> [REQUIREMENT]
When you transcribe the data below, reproduce every line exactly and leave each picture out.

> [Collected data]
————————

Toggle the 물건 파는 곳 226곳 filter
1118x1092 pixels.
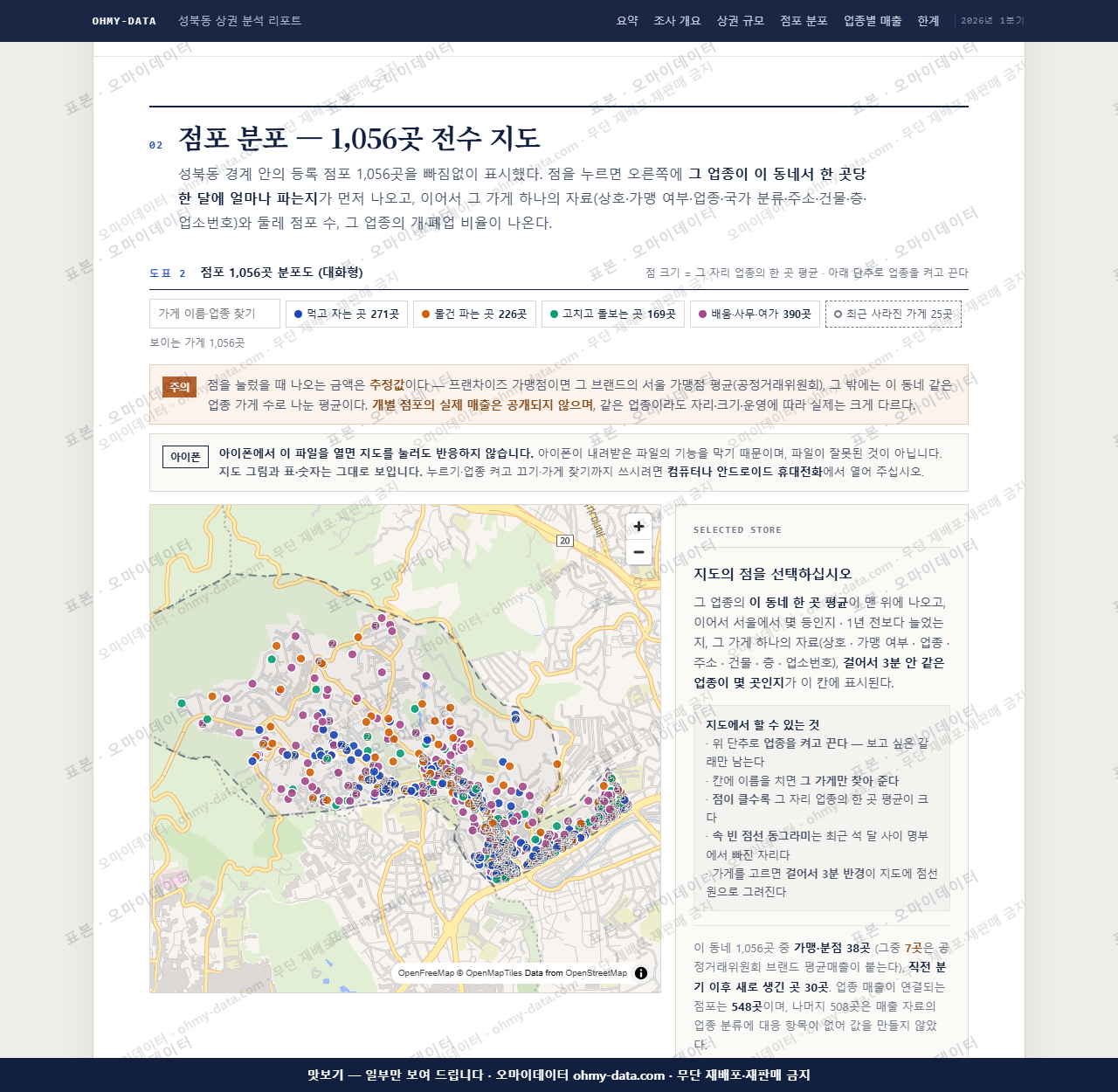[474, 314]
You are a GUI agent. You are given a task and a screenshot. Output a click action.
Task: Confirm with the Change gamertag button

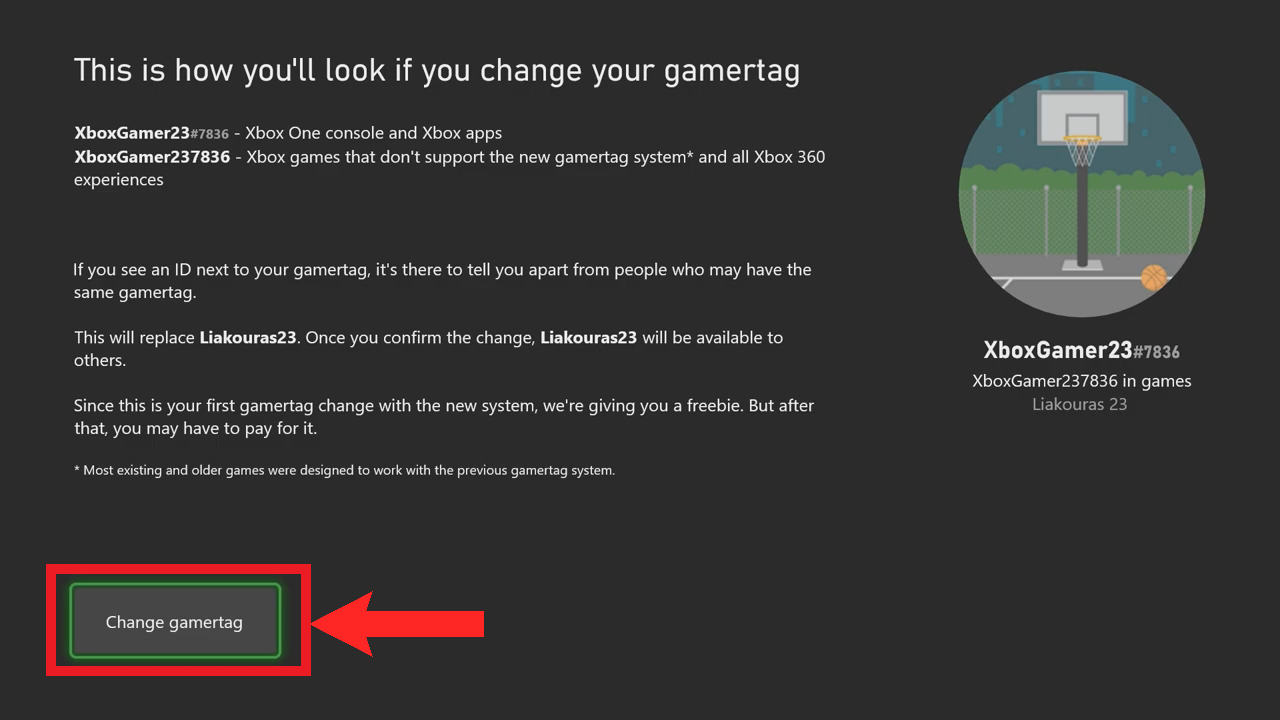point(175,622)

————————

> [EXERCISE RESPONSE]
Toggle the 물건 파는 곳 226곳 filter
1118x1092 pixels.
[474, 314]
You are a GUI agent. You are given a task and a screenshot. Output a click action.
Task: Confirm with the Change gamertag button

point(175,622)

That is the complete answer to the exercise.